He laugh’d, and swore by Peter and by Paul;
Then fillip’d at the diamond in her ear;
‘Oh ay, ay, ay, you talk!’ -‘Alas!’ she said,
‘But prove me what I would not do.’
And from a heart as rough as Esau’s hand,
He answer’d, ‘Ride you naked thro’ the town,
And I repeal it;’ and nodding, as in scorn,
He parted, with great strides among his dogs.
So left alone, the passions of her mind,
As winds from all the compass shift and blow,
Made war upon each other for an hour,
Till pity won. She sent a herald forth,
And bade him cry, with sound of trumpet, all
The hard condition; but that she would loose
The people: therefore, as they loved her well,
From then till noon no foot should pace the street,
No eye look down, she passing; but that all
Should keep within, door shut, and window barr’d.
Then fled she to her inmost bower, and there
Unclasp’d the wedded eagles of her belt,
The grim Earl’s gift; but ever at a breath
She linger’d, looking like a summer moon
Half-dipt in cloud: anon she shook her head,
And shower’d the rippled ringlets to her knee;
Unclad herself in haste; adown the stair
Stole on; and, like a creeping sunbeam, slid
From piller unto pillar, until she reach’d
The Gateway, there she found her palfrey trapt
In purple blazon’d with armorial gold.
Then she rode forth, clothed on with chastity:
The deep air listen’d round her as she rode,
And all the low wind hardly breathed for fear.
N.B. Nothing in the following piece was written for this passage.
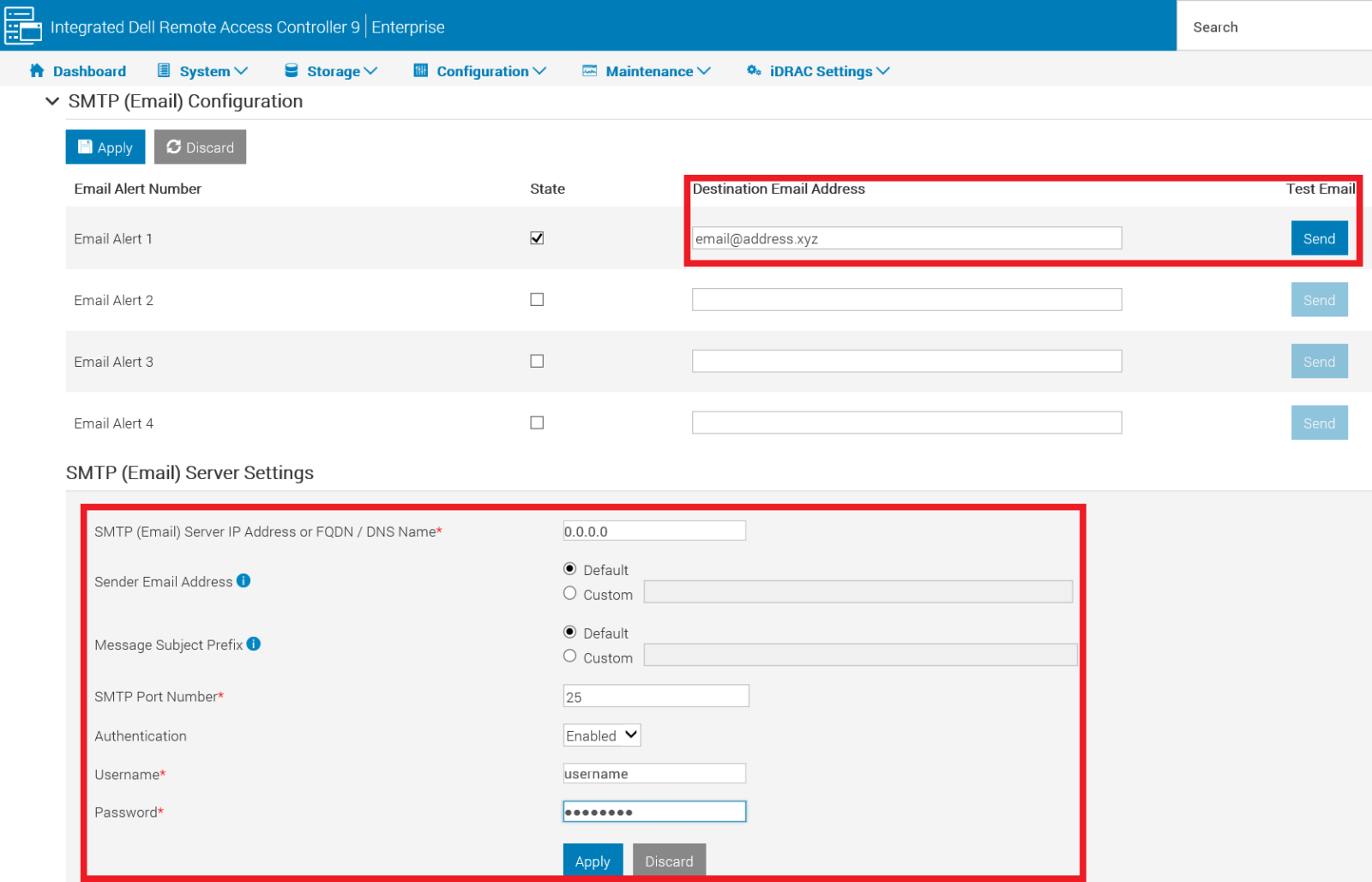Click the Dashboard home icon
The image size is (1372, 882).
click(x=37, y=71)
The little wide-mouth’d heads upon the spout
Had cunning eyes to see: the barking cur
Made her cheek flame; her palfrey’s foot-fall shot
Light horrors thro’ her pulses; the blind walls
Were full of chinks and holes; and overhead
Fantastic gables, crowding, stared: but she
Not less thro’ all bore up, till, last, she saw
The white-flower’d elder-thicket from the field,
Gleam thro’ the Gothic archway in the wall.
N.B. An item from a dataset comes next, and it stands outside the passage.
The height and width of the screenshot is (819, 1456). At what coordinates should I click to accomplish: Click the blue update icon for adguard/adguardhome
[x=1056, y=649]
Then she rode back, clothed on with chasity;
And one low churl, compact of thankless earth,
The fatal byword of all years to come,
Boring a little auger-hole in fear,
Peep’d – but his eyes, before they had their will,
Were shrivell’d into darkness in his head,
And dropt before him. So the Powers, who wait
On noble deeds, cancell’d a sense misused;
And she, that knew not, pass’d: and all at once,
With twelve great shocks of sound, the shameless noon
Was clash’d and hammer’d from a hundred towers,
One after one: but even then she gain’d
Her bower; whence reissuing, robed and crown’d,
To meet her lord, she took the tax away
And built herself an everlasting name.
All of these accounts ignore important facts and are fraught with inconsistency and illogic. Coventry at the time of the ride is depicted not as a small village but as teeming metropolis (recall that twenty years after Godgyfu’s death it had less than seventy families). There is no corroborating evidence to suggest that Leofric warranted the reputation of a husband who would order his virtuous wife to parade naked through town in an attempt to humiliate her at worst, or at best to prove the sincerity of her compassionate leanings. On the contrary, the long record of the joint benefactions of Godgyfu and Leofric indicate that theirs was a marriage of more or less equal tastes and aims.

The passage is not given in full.